INSTRUCTIONS FOR THE TASK >> Copy the data below word for word, omitting the pictures.

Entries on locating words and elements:
· · ·

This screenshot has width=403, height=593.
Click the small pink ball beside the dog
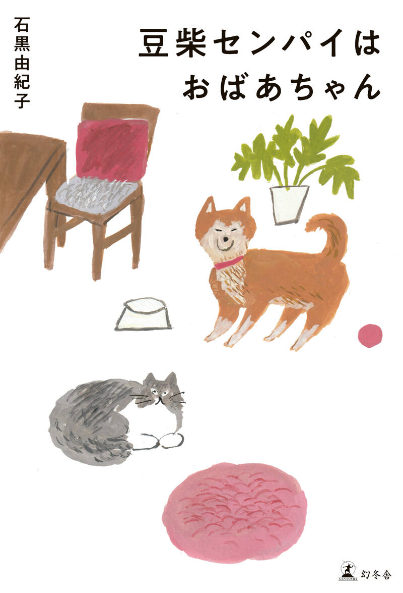pos(369,336)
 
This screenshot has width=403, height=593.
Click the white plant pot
pos(288,205)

· · ·

FINISHED ANSWER >>
This screenshot has width=403, height=593.
Click the small pink ball beside the dog
pos(369,336)
 
This screenshot has width=403, height=593.
Click the white plant pot
pos(288,205)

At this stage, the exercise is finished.